Los servicios de emergencia británicos se mantenían ayer en estado de máxima alerta a la espera de más lluvias en el norte de Inglaterra, donde amplias zonas han quedado anegadas por la crecida de los ríos tras las precipitaciones más intensas en 50 años.
La Agencia Medioambiental informó de que la cantidad de precipitaciones caídas entre el jueves y el viernes en el condado de Cumbria fue la más elevada de la que se tiene constancia desde 1955. En 24 horas, según los datos de la Agencia Medioambiental, cayó la misma cantidad de agua que se registra en esa región –una de las más lluviosas del país– cada dos meses. Las intensas precipitaciones desbordaron varios ríos, que en su crecida arrancaron cuatro puentes e inundaron diversas localidades, de las que cientos de personas tuvieron que ser rescatadas, incluso con la intervención de varios helicópteros del Ejército.

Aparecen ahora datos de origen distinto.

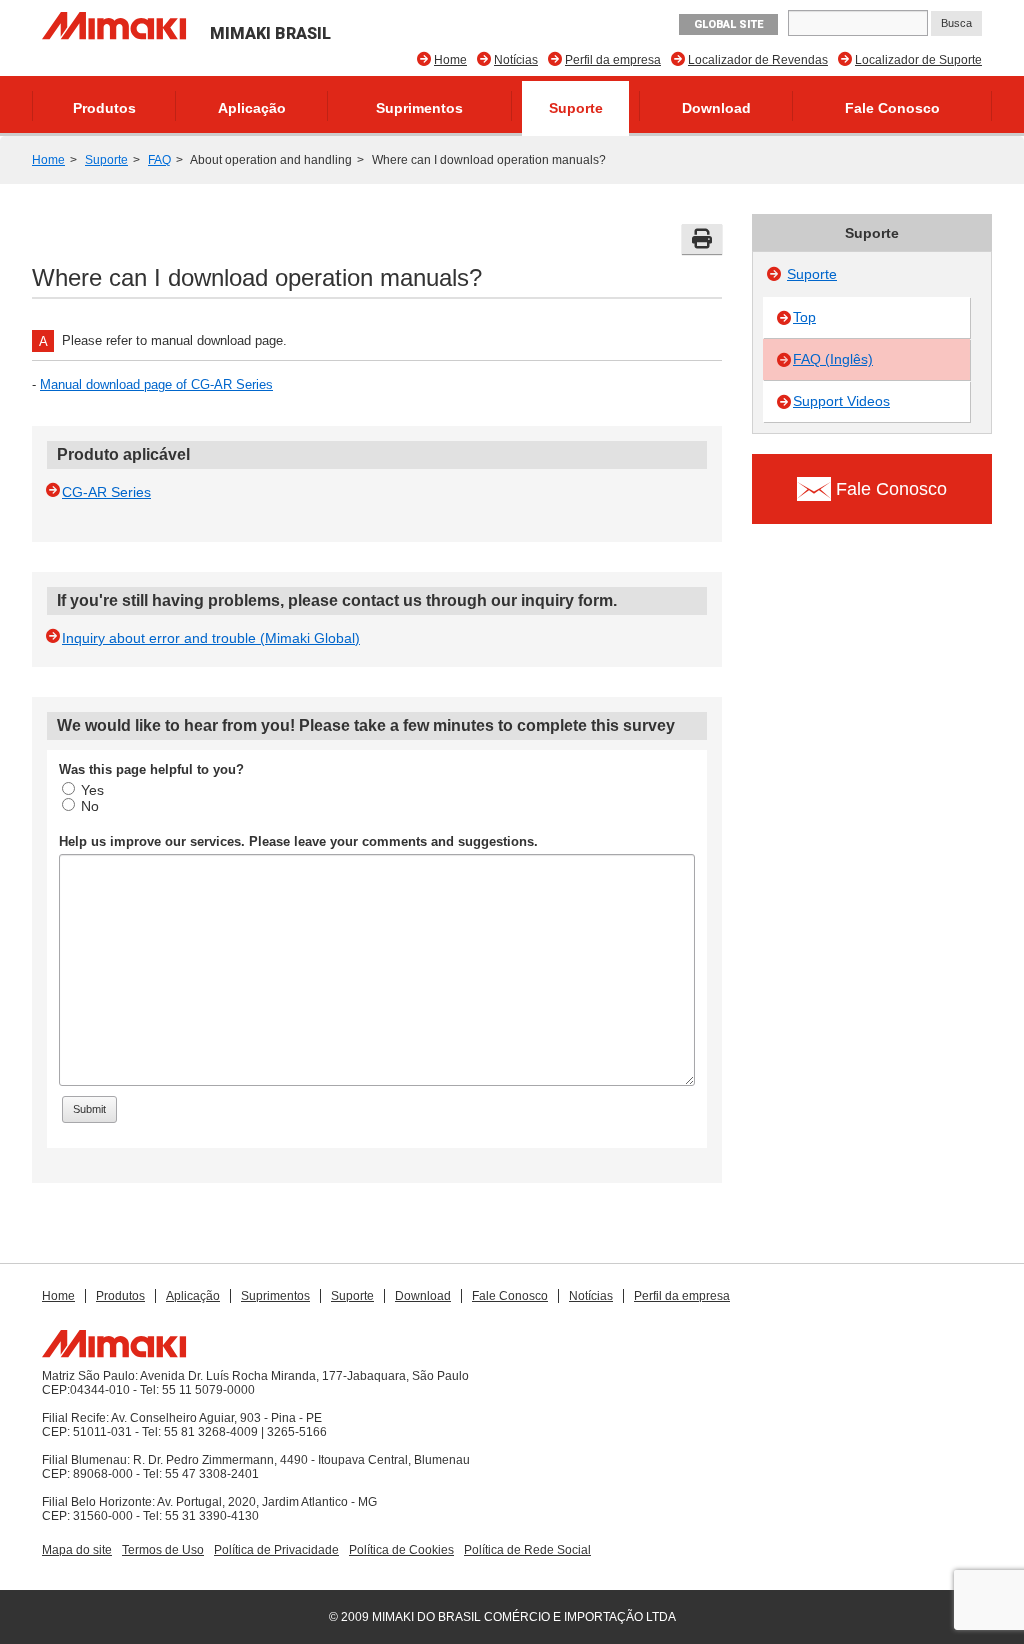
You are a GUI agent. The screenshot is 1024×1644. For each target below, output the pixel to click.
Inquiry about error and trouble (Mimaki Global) (211, 638)
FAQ (159, 160)
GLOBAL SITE (728, 24)
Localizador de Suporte (918, 60)
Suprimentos (419, 108)
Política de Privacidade (276, 1550)
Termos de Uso (163, 1550)
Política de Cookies (401, 1550)
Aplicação (252, 108)
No (90, 806)
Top (804, 317)
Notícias (516, 60)
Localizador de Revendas (758, 60)
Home (450, 60)
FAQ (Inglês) (833, 359)
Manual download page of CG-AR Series (156, 384)
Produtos (104, 108)
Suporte (576, 108)
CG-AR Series (106, 492)
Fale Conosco (892, 108)
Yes (92, 790)
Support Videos (841, 401)
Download (716, 108)
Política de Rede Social (527, 1550)
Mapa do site (77, 1550)
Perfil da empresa (613, 60)
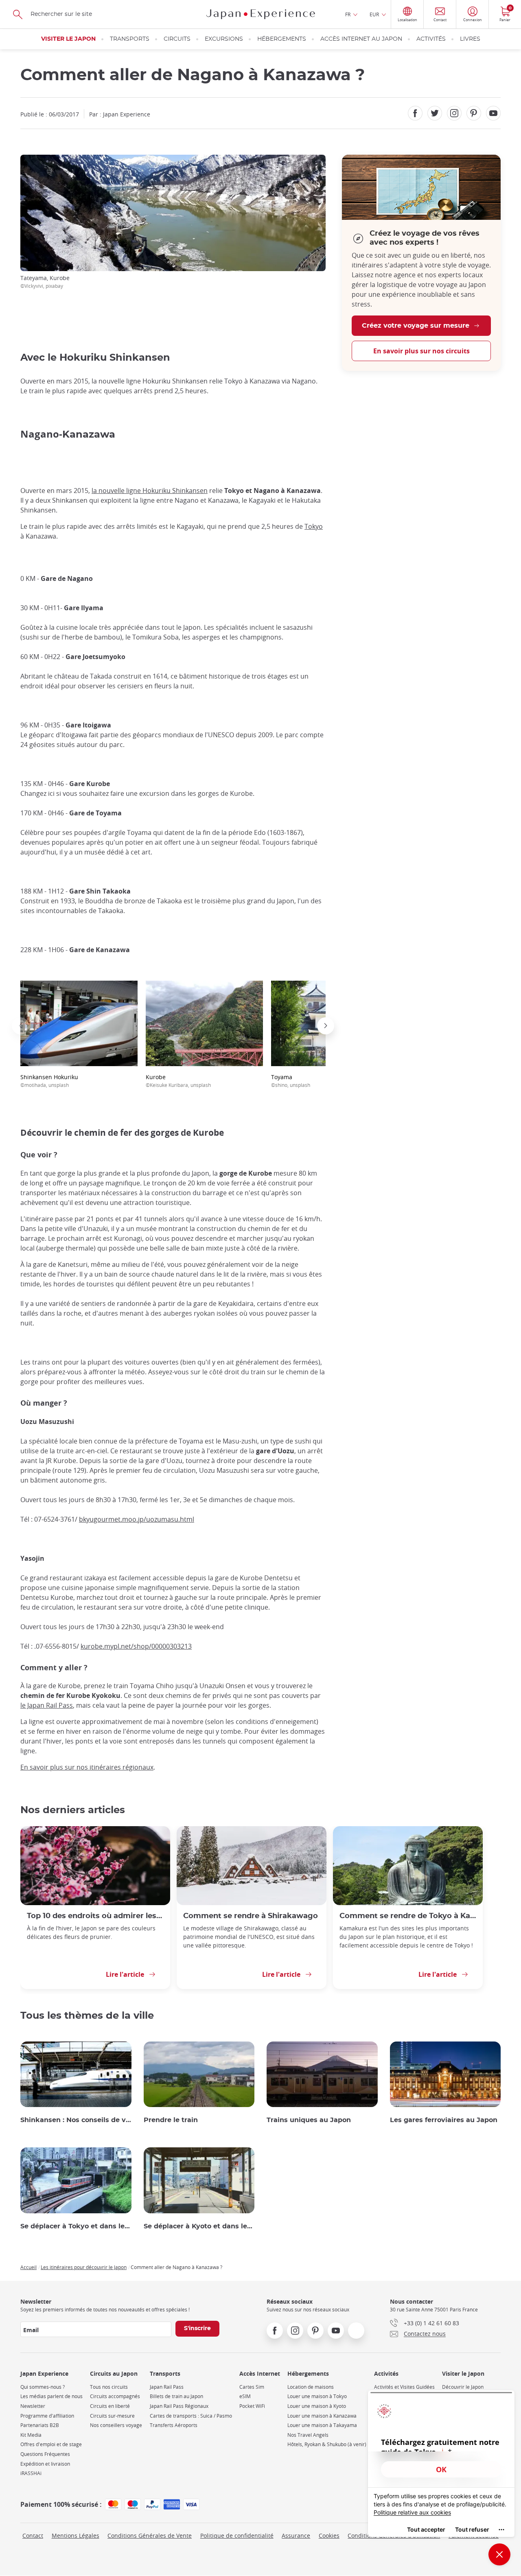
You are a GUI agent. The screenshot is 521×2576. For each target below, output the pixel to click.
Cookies (329, 2535)
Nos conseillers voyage (116, 2425)
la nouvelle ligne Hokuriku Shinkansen (150, 490)
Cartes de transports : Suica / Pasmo (191, 2416)
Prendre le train (171, 2120)
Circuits (177, 39)
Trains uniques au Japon (309, 2120)
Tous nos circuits (109, 2387)
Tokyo (313, 526)
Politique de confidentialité (237, 2535)
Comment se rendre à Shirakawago (250, 1916)
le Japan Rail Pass (46, 1705)
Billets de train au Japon (176, 2396)
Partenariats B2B (39, 2425)
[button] (20, 1025)
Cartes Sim (251, 2387)
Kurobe (178, 1080)
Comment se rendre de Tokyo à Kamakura (407, 1916)
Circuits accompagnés (115, 2396)
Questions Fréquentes (45, 2454)
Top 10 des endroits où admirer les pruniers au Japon (95, 1916)
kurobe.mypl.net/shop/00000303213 (136, 1646)
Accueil (28, 2267)
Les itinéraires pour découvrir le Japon (84, 2267)
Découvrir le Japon (463, 2387)
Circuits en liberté (110, 2406)
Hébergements (281, 39)
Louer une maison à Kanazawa (322, 2416)
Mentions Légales (75, 2535)
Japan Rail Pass (167, 2387)
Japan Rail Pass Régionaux (179, 2406)
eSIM (245, 2396)
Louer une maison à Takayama (322, 2425)
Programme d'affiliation (47, 2416)
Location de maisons (310, 2387)
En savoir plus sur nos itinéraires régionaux (86, 1767)
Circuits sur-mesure (112, 2416)
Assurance (296, 2535)
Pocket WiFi (252, 2406)
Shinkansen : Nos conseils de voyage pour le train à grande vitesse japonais (75, 2120)
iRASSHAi (31, 2473)
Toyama (290, 1080)
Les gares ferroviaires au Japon (443, 2120)
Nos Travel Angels (307, 2435)
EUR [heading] (374, 14)
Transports (129, 39)
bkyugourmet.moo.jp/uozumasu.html (136, 1519)
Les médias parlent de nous (51, 2396)
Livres (470, 39)
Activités (431, 39)
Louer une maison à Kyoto (316, 2406)
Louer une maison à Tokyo (317, 2396)
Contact (32, 2535)
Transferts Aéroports (173, 2425)
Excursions (224, 39)
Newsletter (32, 2406)
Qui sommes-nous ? (42, 2387)
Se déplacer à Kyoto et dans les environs (199, 2226)
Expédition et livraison (45, 2464)
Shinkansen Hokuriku (49, 1080)
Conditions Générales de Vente (149, 2535)
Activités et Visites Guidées (404, 2387)
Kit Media (31, 2435)
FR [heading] (347, 14)
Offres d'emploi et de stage (51, 2444)
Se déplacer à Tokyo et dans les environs (75, 2226)
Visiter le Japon (68, 39)
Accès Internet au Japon (361, 39)
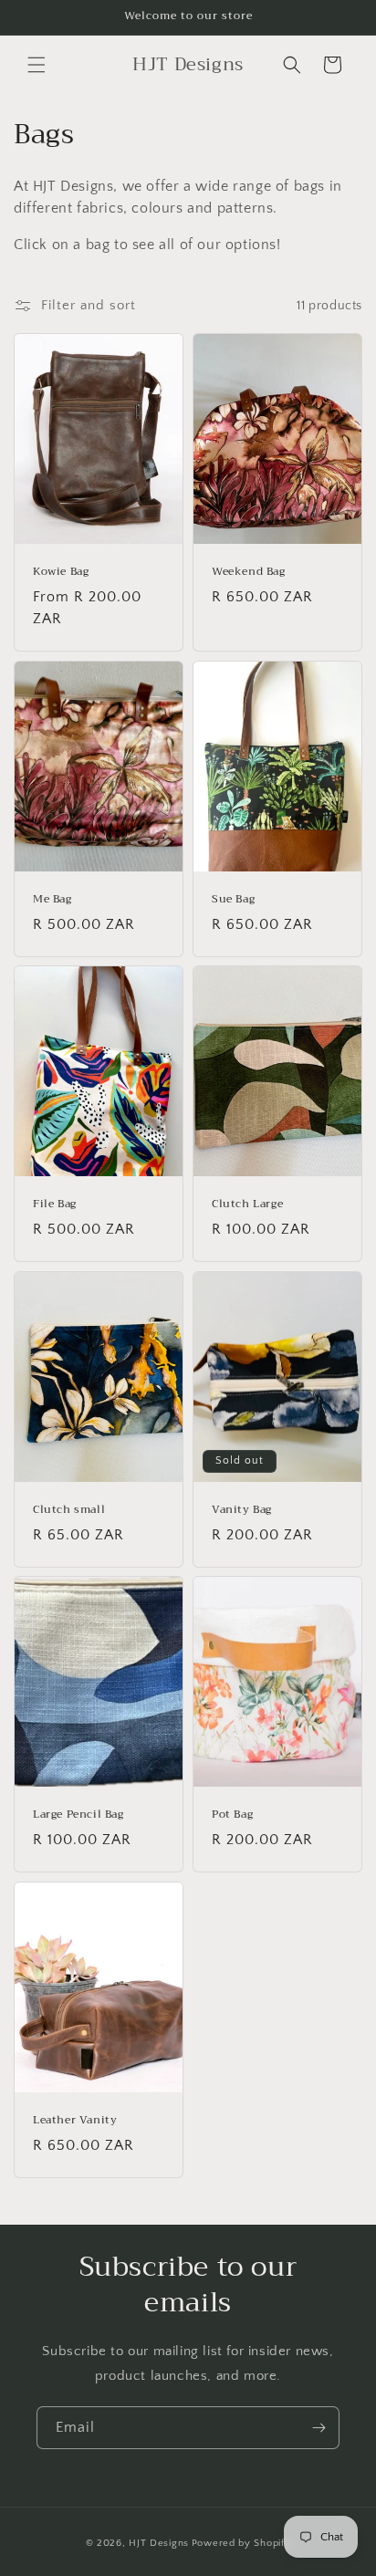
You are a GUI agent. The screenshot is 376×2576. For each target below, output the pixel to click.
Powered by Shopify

Las principales carreteras del condado quedaron cortadas, unas cuarenta escuelas fueron cerradas y un centenar de personas tuvieron que pasar la noche en refugios improvisados. Bill Barker, un agente de policía que ayer hubiera cumplido 45 años, falleció el viernes en la localidad de Workington arrastrado por la aguas, cuando desviaba el tráfico de vehículos en uno de los puentes que fue derribado por la crecida de las aguas del río Derwent.